Saturday, April 27, 2024
30.7 C
Jayapura

Serasehan di Yakonde Bahas  Desa Berbasis Wilayah Adat

SENTANI– Serasehan (Yo Riya) hari pertama, Selasa (25/10) di Kampung Yakonde dengan topik:  Penguatan Pemerintahan Desa Berbasis Wilayah Adat Sebagai Wujud dari Penerapan Kewenangan Asal-Usul Desa.

Sarasehan ini mendiskusikan situasi pengakuan dan perlindungan masyarakat adat di tingkat desa.
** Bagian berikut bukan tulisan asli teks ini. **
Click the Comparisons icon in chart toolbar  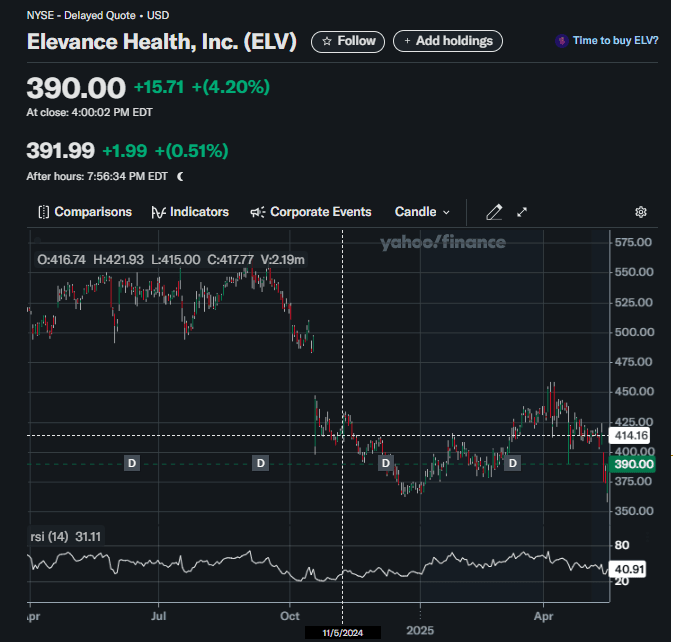(x=43, y=212)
Bagaimana desa sebagai institusi negara,  sekaligus sebagai institusi sosial yang langsung berhadapan dengan masyarakat adat,  dapat berkontribusi terhadap pengakuan dan perlindungan masyarakat adat.

Serasehan ini juga akan memberikan rekomendasi terkait penguatan kewenangan asal-usul desa dalam penyelenggaraan pembangunan desa di Indonesia.
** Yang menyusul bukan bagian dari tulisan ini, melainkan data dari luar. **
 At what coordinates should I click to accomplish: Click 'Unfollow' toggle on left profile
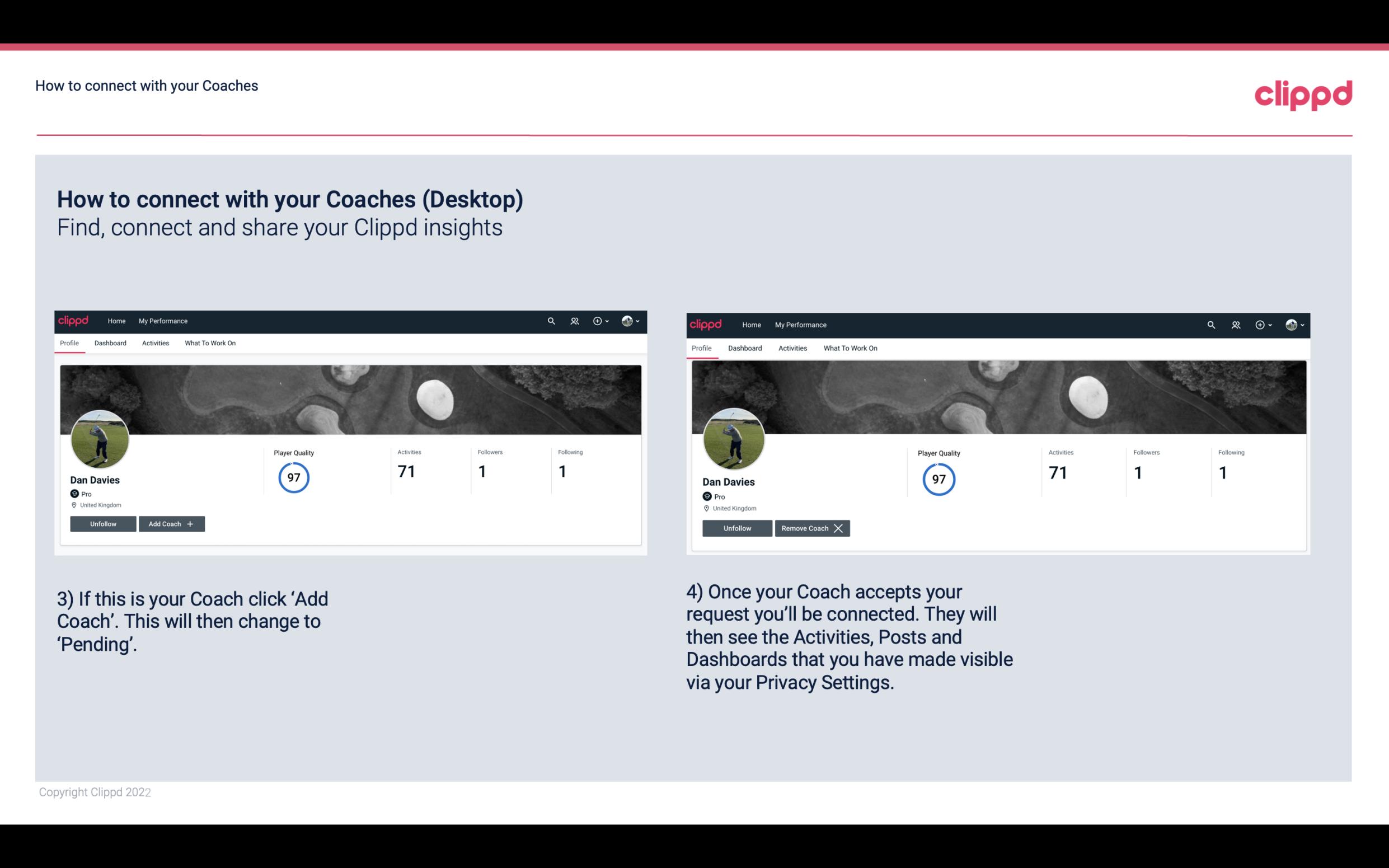[103, 523]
Untuk pemberkuat dan perjelas topik, maka ada sejumlah narasumber yang didatangkan, diantaranya  Abdi Akbar (Direktur Perluasan Partisipasi Politik Masyarakat Adat), Baso ‘Gandangsura’ (Kepala Desa Bonelemo), Yasir Sani (Kemitraan), Sugito Jaya Saentika S.Sos, M.H (Dirjen Pembangunan Desa dan Pedesaan) serta beberapa narasumber lainnya.
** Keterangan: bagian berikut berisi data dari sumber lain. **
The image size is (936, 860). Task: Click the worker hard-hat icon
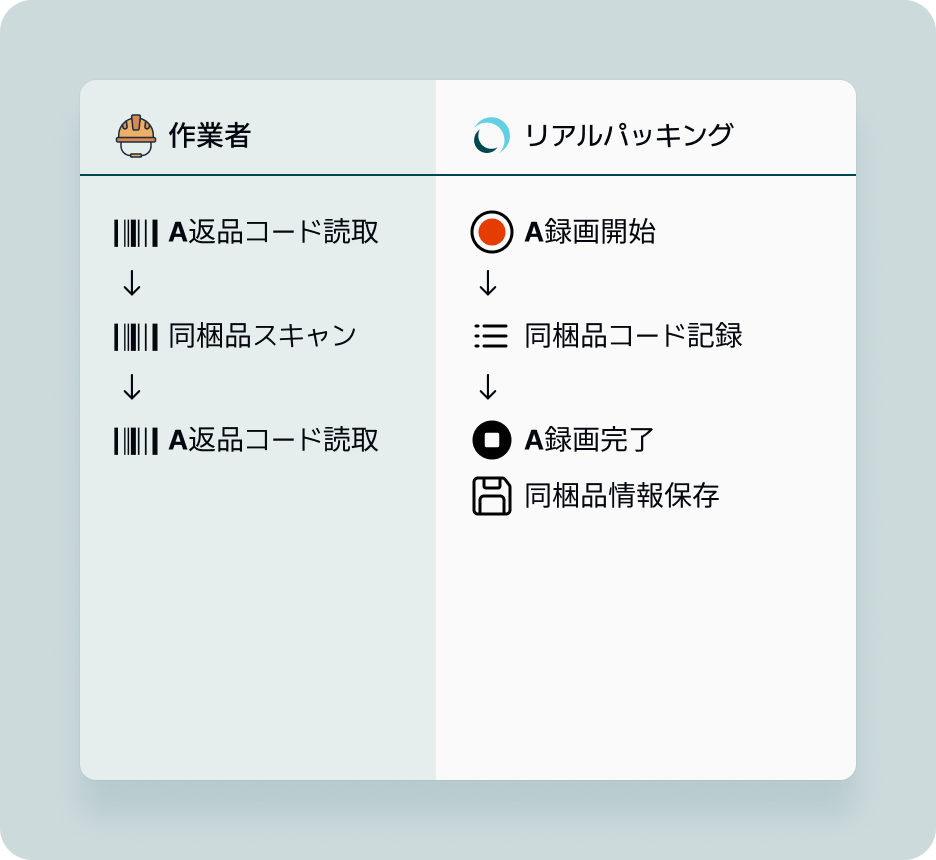coord(136,135)
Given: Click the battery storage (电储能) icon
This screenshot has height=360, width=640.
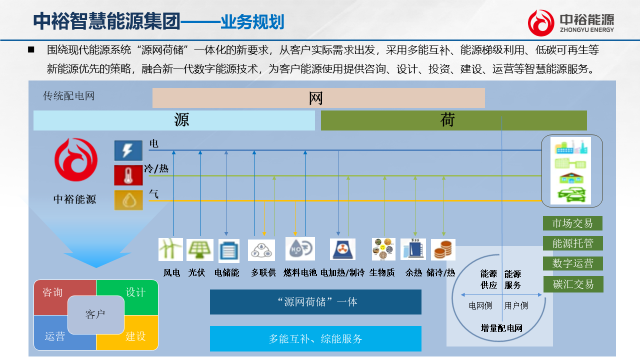Looking at the screenshot, I should tap(229, 250).
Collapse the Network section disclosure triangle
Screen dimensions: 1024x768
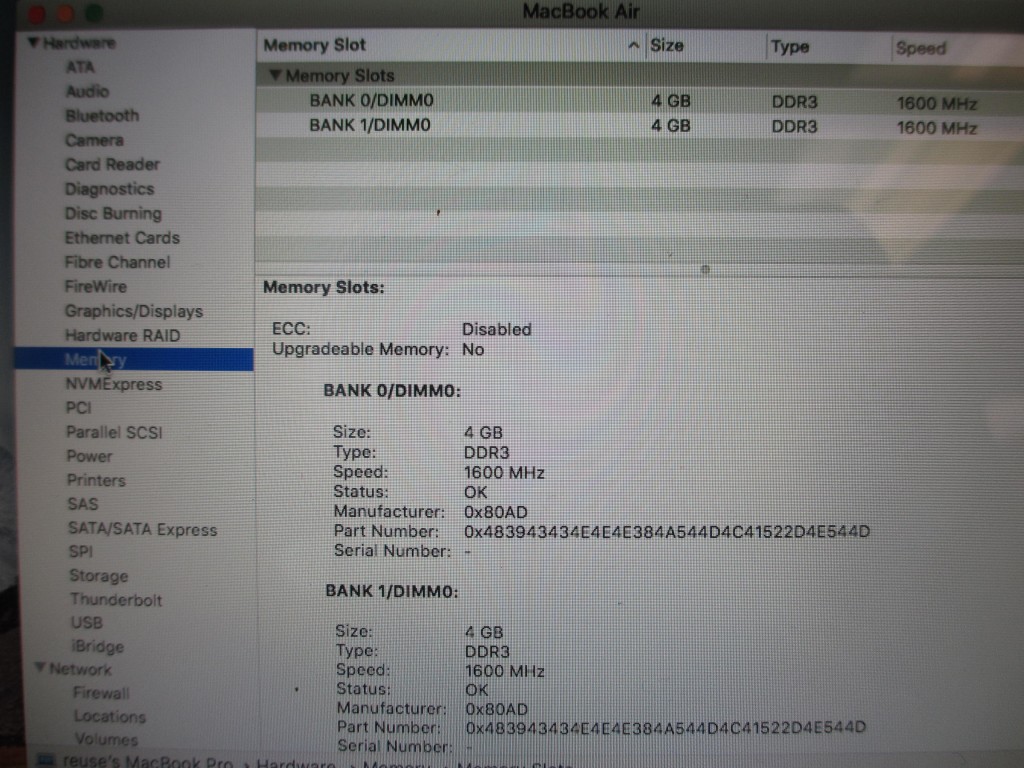tap(39, 668)
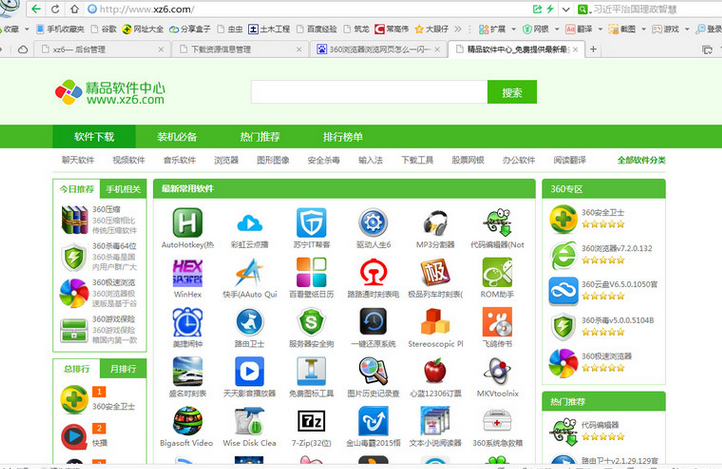722x469 pixels.
Task: Click the 驱动人生6 gear icon
Action: click(373, 223)
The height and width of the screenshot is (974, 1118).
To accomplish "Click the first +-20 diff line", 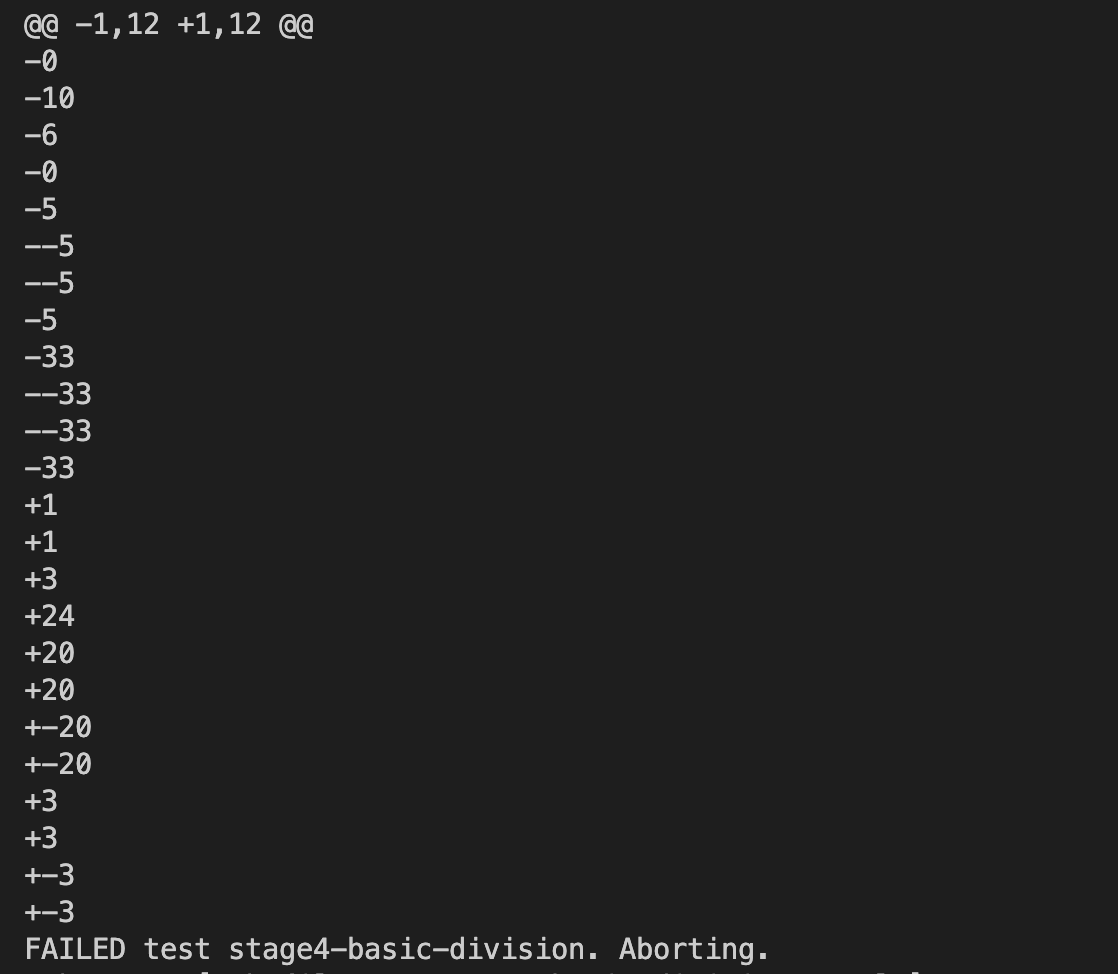I will [x=58, y=727].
Baca Juga :  Pemkab Tidak akan Bayar Ulang Tanah di BTN Pemda

Salah satu pemateri dari Dirjen Pembangunan Desa dan Pedesaan pada Kementerian Desa  (Kemendes) RI, Sugito Jaya Saentika mennjelaskan tentang status desa sipil dan desa adat menyebutkan, bahwa penggunaan status tersebut dikembalikan kepada masyarakat setempat apakah ingin menggunakan desa dinas atau desa adat.

“Kami dari kementerian tidak bisa mengintervensi sampai ke desa-desa tentang pengunaan status, tetapi kami hanya bisa mengeluarkan regulasi atau ketentuan yang dalam redaksi regulasi itu kami mengatakan, penyebutannya dapat disesuaikan dengan karakter masing-masing daerah,” jelasnya.

Sementara itu, salah seorang peserta KMAN VI yang juga sebagai Ketua AMAN Kalimantan Utara, Yohanis mengatakan bahwa sampai dengan saat ini pemerintah belum mampu mengatasi sejumlah permasalah desa yang terjadi di daerah-daerah.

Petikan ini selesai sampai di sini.